Replacement headlamps, if you're due, need to be made by the original
supplier (genuine Chrysler Mopar parts
Amazon product ASIN B007O3AA06 and
Amazon product ASIN B007O3AAEM ) if possible,
because all of the aftermarket off-brand items—TYC, Depo, DJAuto, Eagle
Eye, Helix, Anzo, 1AAuto, and a long list of others—are of much poorer
quality, performance, and durability despite bogus claims like "OEM
quality" and "SAE/DOT approved", and nice-sounding but empty,
practically meaningless ones like "CAPA certified" and "NSF certified".
This is the case whether they're lookalikes of the originals or restyled
units with halo rings, LEDs, blackout, projectors, or whatever. It's
worth a careful look at your present headlamps, too, in case the vehicle
received aftermarket replacement headlamps sometime in the past.

If genuine headlamps aren't in the budget for this car, or they're no
longer available, then it'll take some careful, choosy shopping to pick
out the best of the aftermarket lamps. I'm happy to help in detail with
that on request.

With preferably-genuine headlamps in perfect condition, then comes time
to pick bulbs. Each headlamp takes one 9007 bulb. The best 9007 bulbs
presently on the market are the Philips Xtreme Vision:
Amazon product ASIN B00U1OLNUG

Do not buy blue or "extra white" bulbs (Silver Star, Crystal Vision,
TruView, Hoen, PIAA, etc.); despite the heavy advertising push and
claims of "brighter and whiter" light, they actually produce _less_
light due to the blue glass they use. Also, the "LED bulbs" and "HID
kits" all over the place are fraudulent, unsafe, and illegal; steer clear.

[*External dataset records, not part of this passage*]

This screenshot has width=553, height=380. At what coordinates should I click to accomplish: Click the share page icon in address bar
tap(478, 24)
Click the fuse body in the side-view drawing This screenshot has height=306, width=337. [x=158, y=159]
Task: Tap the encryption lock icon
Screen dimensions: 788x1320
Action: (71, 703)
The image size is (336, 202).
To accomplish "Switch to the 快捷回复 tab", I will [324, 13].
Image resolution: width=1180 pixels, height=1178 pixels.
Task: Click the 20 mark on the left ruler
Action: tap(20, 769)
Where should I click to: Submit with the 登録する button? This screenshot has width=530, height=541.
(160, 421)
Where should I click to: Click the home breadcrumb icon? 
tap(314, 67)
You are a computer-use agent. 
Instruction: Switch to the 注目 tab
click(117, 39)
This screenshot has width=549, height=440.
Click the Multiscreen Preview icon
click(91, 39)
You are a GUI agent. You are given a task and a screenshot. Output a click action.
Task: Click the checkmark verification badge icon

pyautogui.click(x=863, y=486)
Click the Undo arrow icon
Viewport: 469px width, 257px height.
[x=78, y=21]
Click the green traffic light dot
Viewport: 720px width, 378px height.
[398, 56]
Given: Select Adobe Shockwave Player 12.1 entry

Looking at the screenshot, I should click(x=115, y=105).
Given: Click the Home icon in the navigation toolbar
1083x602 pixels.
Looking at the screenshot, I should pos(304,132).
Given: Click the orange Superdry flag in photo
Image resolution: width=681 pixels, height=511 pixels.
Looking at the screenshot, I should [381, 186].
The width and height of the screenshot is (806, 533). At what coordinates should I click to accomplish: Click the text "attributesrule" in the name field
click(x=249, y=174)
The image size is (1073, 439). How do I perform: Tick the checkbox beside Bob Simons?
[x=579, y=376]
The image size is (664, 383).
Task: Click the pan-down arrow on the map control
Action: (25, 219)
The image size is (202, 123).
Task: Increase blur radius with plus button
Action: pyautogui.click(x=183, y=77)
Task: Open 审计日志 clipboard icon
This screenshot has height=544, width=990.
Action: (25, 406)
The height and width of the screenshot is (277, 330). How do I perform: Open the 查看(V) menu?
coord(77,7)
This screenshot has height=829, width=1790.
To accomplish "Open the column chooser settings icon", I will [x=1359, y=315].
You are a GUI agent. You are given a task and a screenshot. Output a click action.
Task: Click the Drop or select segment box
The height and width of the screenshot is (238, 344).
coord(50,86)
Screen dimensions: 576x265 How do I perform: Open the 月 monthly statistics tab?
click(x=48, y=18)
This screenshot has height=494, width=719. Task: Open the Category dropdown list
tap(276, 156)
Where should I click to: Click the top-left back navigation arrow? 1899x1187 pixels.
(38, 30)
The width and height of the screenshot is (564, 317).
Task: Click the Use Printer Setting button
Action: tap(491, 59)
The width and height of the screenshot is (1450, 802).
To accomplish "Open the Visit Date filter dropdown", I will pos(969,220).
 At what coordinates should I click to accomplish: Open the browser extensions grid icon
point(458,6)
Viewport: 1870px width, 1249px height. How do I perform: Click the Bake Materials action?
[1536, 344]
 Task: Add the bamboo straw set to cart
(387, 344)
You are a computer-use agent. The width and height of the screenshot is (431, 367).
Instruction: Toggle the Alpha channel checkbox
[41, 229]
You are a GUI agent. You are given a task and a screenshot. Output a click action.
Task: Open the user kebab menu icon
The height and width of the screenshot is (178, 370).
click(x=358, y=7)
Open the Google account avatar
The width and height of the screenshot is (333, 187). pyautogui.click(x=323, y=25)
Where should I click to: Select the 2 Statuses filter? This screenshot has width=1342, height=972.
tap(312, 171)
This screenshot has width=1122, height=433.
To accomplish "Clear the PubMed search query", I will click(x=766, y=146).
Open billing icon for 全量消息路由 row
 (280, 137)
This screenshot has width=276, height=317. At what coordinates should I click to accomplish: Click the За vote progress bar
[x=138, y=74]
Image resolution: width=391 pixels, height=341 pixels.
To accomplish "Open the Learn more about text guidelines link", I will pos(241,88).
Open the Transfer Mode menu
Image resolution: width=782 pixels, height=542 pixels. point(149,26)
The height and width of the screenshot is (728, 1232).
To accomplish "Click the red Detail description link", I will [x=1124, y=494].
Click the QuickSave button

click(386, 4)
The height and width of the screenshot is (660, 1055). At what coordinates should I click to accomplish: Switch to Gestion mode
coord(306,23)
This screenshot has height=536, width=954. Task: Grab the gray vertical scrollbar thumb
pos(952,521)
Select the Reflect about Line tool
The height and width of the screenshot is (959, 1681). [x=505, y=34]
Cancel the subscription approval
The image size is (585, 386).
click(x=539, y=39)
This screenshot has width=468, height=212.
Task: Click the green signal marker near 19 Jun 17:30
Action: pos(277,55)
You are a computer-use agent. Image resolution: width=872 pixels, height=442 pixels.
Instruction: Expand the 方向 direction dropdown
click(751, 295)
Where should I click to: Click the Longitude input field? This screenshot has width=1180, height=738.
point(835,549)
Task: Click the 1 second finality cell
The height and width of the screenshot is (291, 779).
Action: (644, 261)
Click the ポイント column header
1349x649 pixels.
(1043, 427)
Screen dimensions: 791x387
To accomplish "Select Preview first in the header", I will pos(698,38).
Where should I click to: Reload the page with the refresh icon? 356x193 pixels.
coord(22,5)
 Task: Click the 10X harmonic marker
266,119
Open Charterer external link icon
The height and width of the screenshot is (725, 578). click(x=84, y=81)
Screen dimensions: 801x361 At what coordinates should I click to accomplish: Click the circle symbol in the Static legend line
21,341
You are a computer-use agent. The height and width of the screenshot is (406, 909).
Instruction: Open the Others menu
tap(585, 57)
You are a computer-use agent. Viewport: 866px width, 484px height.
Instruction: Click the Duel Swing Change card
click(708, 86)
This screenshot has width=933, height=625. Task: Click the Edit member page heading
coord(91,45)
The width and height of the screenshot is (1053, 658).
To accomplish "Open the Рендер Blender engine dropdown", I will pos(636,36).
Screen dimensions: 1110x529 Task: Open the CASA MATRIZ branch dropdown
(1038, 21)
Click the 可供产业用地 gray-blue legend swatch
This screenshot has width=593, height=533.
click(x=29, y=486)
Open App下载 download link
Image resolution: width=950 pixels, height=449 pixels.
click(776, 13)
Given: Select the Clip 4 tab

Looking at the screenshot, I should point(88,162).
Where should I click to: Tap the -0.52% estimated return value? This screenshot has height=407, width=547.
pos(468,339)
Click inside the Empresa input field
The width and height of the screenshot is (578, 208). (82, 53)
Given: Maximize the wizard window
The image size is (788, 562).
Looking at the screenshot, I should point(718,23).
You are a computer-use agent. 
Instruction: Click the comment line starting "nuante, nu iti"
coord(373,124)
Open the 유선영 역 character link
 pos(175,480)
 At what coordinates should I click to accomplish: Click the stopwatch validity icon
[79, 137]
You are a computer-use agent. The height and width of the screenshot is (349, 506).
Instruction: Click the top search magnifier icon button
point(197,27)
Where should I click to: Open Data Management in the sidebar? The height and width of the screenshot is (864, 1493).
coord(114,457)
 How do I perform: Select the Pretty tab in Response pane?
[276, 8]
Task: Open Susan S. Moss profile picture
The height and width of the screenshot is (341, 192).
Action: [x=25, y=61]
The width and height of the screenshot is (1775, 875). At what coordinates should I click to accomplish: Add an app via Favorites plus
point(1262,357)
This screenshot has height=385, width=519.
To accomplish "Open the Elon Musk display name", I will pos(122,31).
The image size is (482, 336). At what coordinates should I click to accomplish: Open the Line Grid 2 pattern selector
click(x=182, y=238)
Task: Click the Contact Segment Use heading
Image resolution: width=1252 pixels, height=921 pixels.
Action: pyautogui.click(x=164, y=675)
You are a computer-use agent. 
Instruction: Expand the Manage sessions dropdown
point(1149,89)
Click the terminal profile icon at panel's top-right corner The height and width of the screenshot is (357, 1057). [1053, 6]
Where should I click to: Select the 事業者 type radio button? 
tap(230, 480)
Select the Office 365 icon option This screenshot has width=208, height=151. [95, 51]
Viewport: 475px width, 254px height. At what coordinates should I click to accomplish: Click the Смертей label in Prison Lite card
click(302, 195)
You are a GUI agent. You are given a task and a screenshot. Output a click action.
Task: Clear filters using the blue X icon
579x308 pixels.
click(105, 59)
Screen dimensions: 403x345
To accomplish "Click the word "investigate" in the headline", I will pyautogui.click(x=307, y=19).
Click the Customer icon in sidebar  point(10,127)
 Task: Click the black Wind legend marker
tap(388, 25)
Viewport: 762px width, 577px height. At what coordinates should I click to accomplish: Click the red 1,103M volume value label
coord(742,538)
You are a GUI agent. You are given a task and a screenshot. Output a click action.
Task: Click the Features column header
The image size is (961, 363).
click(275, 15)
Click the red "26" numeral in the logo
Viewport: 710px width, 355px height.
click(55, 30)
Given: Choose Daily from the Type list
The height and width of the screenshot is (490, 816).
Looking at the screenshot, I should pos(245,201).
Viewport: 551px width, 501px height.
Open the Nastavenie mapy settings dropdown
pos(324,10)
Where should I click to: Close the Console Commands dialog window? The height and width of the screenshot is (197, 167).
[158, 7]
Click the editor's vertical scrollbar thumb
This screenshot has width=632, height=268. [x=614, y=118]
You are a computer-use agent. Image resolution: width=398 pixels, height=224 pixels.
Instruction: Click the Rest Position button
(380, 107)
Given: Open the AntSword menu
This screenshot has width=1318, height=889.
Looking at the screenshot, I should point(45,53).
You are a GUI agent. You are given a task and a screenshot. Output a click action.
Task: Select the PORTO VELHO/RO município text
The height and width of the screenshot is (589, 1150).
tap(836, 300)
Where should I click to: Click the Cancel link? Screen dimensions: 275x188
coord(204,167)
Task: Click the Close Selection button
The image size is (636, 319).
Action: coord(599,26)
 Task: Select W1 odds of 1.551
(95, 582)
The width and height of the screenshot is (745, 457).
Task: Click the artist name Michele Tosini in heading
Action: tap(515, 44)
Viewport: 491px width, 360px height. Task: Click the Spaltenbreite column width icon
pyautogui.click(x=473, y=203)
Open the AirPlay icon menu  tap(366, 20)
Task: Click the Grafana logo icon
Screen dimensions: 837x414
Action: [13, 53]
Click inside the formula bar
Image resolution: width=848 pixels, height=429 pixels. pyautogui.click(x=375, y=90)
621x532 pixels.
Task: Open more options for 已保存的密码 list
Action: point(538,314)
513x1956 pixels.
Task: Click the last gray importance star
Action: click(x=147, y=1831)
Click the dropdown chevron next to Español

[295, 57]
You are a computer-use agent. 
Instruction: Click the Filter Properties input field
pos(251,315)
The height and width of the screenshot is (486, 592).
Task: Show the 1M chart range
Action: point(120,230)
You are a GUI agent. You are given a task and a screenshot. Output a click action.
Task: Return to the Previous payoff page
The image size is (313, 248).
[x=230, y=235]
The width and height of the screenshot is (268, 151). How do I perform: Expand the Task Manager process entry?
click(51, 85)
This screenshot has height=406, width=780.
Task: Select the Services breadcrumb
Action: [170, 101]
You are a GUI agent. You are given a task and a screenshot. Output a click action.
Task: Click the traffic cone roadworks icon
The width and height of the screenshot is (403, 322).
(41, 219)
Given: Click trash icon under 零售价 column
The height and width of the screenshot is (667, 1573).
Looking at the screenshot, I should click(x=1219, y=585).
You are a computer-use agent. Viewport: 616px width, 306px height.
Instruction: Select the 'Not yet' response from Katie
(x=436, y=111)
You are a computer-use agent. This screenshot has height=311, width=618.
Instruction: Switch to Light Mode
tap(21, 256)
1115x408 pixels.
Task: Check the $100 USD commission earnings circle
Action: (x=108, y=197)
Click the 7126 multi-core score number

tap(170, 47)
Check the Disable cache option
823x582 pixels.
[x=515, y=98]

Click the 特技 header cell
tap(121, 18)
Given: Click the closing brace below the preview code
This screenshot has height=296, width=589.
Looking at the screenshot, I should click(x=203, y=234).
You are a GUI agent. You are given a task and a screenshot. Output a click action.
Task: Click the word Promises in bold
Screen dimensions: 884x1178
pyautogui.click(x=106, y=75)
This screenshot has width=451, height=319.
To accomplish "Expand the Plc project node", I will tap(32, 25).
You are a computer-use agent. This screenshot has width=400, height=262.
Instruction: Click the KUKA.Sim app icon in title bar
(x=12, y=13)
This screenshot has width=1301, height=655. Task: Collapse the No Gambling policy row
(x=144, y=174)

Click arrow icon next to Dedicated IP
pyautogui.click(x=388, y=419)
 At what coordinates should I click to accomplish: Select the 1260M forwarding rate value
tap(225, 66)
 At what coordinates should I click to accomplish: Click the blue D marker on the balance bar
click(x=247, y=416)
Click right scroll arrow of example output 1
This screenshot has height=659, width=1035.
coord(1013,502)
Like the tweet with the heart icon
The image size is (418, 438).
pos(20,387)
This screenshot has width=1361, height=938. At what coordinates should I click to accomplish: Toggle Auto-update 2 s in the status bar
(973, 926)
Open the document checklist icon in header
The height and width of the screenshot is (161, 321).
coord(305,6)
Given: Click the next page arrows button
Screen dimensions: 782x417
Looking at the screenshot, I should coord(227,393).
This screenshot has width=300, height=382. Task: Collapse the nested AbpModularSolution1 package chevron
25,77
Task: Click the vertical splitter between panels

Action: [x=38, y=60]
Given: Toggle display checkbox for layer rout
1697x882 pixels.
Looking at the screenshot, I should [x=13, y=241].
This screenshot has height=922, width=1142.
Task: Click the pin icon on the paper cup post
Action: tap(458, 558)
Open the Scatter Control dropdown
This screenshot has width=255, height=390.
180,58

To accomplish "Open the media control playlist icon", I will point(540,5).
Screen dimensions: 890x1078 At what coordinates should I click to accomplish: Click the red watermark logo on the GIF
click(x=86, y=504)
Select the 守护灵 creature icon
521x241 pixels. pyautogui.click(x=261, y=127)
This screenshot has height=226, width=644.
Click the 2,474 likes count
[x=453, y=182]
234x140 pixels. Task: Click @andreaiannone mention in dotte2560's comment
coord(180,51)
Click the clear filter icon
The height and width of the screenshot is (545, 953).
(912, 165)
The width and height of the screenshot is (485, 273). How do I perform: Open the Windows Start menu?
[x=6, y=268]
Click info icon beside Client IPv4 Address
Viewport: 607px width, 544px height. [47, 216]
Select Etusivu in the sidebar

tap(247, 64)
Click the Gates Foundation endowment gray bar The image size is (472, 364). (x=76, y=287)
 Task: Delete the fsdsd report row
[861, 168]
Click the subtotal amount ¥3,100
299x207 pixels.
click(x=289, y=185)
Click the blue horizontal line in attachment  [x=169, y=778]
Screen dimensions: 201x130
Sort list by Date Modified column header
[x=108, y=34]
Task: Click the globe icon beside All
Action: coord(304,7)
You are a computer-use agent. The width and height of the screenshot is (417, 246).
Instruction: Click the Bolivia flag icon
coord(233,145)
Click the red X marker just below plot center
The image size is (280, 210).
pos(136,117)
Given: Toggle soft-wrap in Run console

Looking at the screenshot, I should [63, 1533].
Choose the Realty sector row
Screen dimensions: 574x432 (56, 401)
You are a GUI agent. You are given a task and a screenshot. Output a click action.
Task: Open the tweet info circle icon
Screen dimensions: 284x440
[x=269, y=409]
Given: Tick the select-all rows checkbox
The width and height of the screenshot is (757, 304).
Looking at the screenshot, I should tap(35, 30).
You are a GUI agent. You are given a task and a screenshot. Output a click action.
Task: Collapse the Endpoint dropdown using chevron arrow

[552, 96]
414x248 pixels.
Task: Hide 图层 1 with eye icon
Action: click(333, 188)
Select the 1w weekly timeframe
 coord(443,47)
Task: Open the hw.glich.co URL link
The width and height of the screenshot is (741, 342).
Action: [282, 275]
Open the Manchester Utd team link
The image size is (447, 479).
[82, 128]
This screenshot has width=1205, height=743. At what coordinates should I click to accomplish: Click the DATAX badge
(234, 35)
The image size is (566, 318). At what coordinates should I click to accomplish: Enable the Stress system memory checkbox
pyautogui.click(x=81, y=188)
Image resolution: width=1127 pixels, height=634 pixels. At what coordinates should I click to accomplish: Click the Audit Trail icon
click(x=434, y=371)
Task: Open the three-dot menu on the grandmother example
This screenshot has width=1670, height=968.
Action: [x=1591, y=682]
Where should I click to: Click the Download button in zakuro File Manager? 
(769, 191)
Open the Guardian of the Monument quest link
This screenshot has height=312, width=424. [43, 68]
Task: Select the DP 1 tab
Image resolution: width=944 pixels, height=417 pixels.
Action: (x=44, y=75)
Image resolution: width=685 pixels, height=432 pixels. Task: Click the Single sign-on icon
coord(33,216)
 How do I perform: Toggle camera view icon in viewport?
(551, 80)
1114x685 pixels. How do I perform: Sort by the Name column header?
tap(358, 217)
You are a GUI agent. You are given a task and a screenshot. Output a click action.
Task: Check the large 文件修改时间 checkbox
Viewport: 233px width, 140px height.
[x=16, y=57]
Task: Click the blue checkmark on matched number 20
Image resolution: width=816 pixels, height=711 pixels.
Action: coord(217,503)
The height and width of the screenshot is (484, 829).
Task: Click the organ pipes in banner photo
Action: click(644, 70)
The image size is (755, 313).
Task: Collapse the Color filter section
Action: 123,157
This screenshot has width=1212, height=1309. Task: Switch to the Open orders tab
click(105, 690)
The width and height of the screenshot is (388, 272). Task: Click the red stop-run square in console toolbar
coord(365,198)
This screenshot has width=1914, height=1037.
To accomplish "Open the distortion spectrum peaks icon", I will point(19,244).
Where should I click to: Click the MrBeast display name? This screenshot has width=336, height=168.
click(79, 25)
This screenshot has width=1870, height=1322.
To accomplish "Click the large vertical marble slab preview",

New lamps or old, new bulbs or old, Lamp aim is by far the main thing
that determines how well you can (or can't) see at night with any given
set of lamps, so this is crucial: you will need to see to it that the
lamps are aimed carefully and correctly per the "VOR" instructions at
http://www.danielsternlighting.com/tech/aim/aim.html .

Cheers DS

I ended up just getting the new (after-market) housings from Geno's. If I would have went with the OEM housings the overall cost of the headlight upgrade would have been on par with the HID upgrade from the Retro-Shop ($675 plus).
 
:D Ozy, I have no doubt those are great lights and if I ever have to replace the whole light I will purchase them on your recommendation. However, I am pot committed to a set of upgraded bulbs that are working great for me and for $20 to try to restore the lenses I figure what do I have to loose. This will be one of my January projects.